I don't mind doing more for myself. It seems I've been doing for others long enough. I'd like to have some fun before exiting the stage.
What are your plans for 2022? Do you see yourself doing anything different next year?
Comments
You have some beautiful land so I hope you are able to enjoy it in all the ways that gives you joy, perhaps bunches of gorgeous flowers to attract butterflies?
I still think about those goats. I've talked to this man on several occasions. He and his wife seem like good people.
Having time/energy/and in your case, land, suddenly available is daunting when we've spent years never having quite enough. The weird (reassuring?) thing is that someone/something always claims it :) Happy adventures with whatever opportunity is coming your way!
I'm trying to do a lot of things differently this year, and I hope I continue that effort in 2022. That said, I'm not planning (or counting on) the future anymore than I have to. Working, cooking, taking care of the pets, family and house are enough to deal with on a daily basis. Living in the moment is tough for me, but I'm learning to let go of things.

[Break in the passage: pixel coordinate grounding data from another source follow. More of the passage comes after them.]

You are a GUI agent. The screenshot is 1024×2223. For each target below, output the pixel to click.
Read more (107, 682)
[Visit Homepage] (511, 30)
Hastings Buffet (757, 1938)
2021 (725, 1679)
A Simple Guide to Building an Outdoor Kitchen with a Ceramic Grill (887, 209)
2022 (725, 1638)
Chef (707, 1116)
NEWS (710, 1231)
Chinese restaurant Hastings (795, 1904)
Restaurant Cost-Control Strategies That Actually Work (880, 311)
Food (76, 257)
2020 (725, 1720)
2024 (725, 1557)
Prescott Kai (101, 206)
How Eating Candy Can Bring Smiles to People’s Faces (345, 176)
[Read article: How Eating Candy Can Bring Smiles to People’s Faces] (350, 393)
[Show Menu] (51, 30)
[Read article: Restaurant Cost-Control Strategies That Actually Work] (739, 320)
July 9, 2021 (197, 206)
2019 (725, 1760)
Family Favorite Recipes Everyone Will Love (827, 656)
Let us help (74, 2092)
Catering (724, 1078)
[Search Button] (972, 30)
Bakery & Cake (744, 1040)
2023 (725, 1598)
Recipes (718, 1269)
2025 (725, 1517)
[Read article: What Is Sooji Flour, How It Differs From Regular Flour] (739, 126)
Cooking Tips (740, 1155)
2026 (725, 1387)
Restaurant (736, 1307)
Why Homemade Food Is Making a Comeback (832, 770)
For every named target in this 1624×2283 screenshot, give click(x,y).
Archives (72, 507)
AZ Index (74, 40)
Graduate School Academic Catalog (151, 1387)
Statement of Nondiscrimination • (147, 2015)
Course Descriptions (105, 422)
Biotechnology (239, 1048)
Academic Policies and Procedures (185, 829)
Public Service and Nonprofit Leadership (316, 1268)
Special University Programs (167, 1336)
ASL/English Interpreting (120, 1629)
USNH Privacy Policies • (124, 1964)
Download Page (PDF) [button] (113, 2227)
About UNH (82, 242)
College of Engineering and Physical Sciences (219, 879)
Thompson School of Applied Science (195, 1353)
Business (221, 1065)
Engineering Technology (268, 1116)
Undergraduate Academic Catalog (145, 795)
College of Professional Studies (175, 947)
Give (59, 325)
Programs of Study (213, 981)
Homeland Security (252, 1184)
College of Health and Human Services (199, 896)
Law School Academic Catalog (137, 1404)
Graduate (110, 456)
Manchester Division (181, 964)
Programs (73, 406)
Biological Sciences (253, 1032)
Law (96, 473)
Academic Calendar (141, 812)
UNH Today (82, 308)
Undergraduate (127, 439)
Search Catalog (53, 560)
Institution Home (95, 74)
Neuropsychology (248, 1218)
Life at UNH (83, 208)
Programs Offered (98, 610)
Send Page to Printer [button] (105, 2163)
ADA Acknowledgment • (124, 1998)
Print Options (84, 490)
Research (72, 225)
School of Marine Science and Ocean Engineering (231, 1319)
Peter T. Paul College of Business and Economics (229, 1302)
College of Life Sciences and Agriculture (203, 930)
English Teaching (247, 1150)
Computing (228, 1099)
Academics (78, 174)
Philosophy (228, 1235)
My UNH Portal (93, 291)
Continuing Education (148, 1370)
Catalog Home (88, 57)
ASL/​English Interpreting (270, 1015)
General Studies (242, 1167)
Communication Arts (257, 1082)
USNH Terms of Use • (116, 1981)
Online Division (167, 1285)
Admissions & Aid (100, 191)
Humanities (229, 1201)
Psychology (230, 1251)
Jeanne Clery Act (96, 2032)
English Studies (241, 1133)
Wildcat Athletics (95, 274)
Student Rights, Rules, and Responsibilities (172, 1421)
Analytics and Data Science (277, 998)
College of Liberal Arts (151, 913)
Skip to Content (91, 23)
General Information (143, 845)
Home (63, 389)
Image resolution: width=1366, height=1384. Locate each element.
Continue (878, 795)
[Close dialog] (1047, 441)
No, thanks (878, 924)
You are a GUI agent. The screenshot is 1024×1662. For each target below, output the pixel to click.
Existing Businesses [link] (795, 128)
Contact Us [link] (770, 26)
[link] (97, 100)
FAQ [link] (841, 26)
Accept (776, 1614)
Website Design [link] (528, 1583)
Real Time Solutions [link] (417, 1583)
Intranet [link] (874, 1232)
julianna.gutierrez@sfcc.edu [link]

I'd like to do one thing for myself: design and make myself some clothes. I used to sew dresses and pants from patterns when I was younger, and I know just enough about garment construction and pattern making to manage it (I think.) I'd really just like to try. I want certain things to wear that fit me instead of a size chart in the fabrics and colors I prefer.
I did manage to make a good fitting shirt for Greg, but I never again picked up a needle and thread unless it was for repairs.